California employees accused of theft are sometimes presented with a horrible choice by their employers: Either confess to the alleged theft, agree to pay us back. or face criminal charges. Even innocent employees might well respond by signing an agreement to repay, especially if its on monthly terms. So the question is whether the employer is within its rights in threatening criminal action against the employee. Should you sign it or not?
In California, our Penal Code prohibits extracting written agreements or promises to pay (employee or not) based on the threat of force or fear. Several cases have established that threatening criminal action is reliance on fear. The employer’s good faith belief in whether or not theft occurred is not legally relevant. So, even an employee who has occasionally stolen from an employer may sue for extortion. California specifically recognizes a private cause of action called “Civil Extortion”, and it is based on the requirements of Penal Code 518. If “consent” is obtained by force or fear, then we have extortion. Whether or not money is actually paid is irrelevant.

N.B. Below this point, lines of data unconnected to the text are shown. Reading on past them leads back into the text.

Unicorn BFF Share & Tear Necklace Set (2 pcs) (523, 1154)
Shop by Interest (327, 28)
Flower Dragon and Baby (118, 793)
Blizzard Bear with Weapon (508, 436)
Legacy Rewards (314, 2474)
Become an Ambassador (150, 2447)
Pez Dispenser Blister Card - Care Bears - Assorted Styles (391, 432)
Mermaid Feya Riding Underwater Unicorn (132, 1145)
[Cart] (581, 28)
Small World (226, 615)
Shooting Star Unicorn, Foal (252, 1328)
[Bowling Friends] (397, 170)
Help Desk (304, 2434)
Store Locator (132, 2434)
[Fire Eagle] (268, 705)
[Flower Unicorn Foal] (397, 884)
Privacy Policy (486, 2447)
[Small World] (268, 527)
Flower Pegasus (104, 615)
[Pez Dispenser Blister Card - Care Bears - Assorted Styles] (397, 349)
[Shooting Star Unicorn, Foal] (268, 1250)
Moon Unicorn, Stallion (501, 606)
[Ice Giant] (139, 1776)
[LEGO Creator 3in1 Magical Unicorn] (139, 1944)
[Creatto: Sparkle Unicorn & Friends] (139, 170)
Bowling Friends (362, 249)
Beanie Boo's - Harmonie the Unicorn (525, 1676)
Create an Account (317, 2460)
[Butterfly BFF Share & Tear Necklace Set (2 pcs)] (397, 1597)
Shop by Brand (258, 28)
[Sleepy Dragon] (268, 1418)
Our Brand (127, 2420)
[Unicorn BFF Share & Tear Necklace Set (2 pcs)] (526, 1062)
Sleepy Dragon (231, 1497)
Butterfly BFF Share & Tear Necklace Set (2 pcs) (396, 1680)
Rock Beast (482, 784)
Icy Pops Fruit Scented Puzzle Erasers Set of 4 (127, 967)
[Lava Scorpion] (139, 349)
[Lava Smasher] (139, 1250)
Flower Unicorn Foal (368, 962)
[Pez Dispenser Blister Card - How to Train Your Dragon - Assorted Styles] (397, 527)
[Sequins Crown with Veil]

In a recent case in this office, we had a food establishment falsely claiming theft by servers, followed by their termination and demands for restitution or “criminal prosecution will follow”. We advised each client to revoke the agreements to repay as products of duress and filed suit to void the agreements and for damages for the accompanying slander (termination paperwork said “terminated for theft”) and emotional distress resulting from the demand.